1 Thanks to S. Winkler for help with the English translation of this page

2 The Cadet Party was a liberal political party in the Russian Empire. Party members were called Cadets, from the abbreviation KD of the party name. Politically they were close to liberal ideology. The Cadet party demanded the allocation of land to landless and land poor farmers. The program provided land grants from a State Land Fund which should be formed by estates of the State, Crown, monasteries and from appanage as well as partially expropriated large estates. "Fair compensation" was intended for necessary expropriations.

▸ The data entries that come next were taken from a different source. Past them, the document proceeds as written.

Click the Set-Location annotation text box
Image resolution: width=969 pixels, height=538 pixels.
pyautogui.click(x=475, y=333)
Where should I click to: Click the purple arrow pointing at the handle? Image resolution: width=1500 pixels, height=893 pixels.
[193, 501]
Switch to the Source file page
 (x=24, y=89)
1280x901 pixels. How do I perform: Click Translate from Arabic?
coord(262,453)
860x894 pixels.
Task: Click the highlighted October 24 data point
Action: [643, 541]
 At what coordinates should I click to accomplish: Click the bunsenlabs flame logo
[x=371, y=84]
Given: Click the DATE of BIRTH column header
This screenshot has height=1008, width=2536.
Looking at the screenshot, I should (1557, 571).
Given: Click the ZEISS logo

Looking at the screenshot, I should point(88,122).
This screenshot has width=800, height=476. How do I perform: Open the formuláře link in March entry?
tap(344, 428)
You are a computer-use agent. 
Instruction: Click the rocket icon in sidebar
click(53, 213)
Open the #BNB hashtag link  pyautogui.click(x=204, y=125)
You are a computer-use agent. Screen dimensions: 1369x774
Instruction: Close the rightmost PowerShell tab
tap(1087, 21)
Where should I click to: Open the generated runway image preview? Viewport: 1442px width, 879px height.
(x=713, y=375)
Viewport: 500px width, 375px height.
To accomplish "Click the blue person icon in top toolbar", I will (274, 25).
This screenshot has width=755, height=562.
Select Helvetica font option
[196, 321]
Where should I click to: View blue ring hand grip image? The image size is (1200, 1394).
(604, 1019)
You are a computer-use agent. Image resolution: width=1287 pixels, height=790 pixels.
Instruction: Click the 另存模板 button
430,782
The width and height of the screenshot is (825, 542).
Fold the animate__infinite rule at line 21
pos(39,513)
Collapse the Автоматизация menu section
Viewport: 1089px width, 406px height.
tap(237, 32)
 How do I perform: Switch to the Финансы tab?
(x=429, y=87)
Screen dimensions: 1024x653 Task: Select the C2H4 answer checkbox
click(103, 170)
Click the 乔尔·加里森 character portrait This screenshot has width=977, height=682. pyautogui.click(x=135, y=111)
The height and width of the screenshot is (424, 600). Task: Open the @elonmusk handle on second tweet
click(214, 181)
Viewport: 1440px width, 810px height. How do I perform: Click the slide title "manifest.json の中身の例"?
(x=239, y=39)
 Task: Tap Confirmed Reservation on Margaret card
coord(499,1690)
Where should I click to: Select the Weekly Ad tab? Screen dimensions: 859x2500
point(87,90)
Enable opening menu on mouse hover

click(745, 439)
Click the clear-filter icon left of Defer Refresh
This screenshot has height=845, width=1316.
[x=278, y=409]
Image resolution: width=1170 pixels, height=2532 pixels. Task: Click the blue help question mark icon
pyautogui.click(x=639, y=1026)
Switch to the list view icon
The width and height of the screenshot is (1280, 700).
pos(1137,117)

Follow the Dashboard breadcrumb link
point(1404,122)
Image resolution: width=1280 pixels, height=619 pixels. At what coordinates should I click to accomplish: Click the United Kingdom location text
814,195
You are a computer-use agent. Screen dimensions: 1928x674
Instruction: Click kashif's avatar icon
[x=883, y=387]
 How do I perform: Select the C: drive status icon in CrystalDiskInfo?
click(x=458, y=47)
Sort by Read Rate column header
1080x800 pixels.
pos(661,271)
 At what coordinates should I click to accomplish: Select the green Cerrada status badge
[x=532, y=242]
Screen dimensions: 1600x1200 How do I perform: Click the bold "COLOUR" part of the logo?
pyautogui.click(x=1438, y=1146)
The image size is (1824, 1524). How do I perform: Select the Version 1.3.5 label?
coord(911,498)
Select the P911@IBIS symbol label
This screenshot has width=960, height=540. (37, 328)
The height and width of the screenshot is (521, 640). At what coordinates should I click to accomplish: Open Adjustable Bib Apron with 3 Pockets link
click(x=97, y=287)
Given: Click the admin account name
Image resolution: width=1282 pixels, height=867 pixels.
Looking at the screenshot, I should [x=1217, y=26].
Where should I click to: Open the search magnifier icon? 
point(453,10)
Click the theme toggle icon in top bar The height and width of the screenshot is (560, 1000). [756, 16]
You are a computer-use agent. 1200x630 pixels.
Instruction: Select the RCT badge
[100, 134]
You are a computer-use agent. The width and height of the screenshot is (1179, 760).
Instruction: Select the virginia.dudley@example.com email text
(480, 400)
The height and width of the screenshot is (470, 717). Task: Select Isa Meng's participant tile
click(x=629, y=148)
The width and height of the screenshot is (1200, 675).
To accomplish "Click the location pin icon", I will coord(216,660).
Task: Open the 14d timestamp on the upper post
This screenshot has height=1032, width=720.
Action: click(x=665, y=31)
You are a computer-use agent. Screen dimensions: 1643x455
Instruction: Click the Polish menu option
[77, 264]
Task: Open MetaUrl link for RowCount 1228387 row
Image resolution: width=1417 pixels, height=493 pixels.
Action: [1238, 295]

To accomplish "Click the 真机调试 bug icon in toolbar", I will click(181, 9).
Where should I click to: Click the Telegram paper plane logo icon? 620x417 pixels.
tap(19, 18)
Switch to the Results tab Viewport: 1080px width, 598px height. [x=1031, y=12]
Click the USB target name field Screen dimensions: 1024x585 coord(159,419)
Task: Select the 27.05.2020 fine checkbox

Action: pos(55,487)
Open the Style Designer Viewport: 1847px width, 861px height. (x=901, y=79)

On November 28, 1917 the Cadet party was declared to be a "party of the enemies of the people.” by the Bolsheviks, and were banned and their leaders were arrested.

3 Central Committee = Guidance at the top of communist or socialist parties. The central committee leads the party between Party Congresses and is frequently an acclamation organ of the Politburo and Secretariat. There is not a fixed number of members and candidates.

4 With the Liquidation Laws from 2 February and 13 December 1915, all subjects with Austrian, Hungarian and German ancestry, living within a strip of land 150 km wide along the western border, and 100 km along the Sea of Azov, the Baltic-, the Black-, and the Caspian Seas would have their property confiscated and then be deported to Siberia. Only those people who were of the Slavic Orthodox faith or nationality and people, who served as officers or volunteers in the army, and their relatives were exempted from this degree.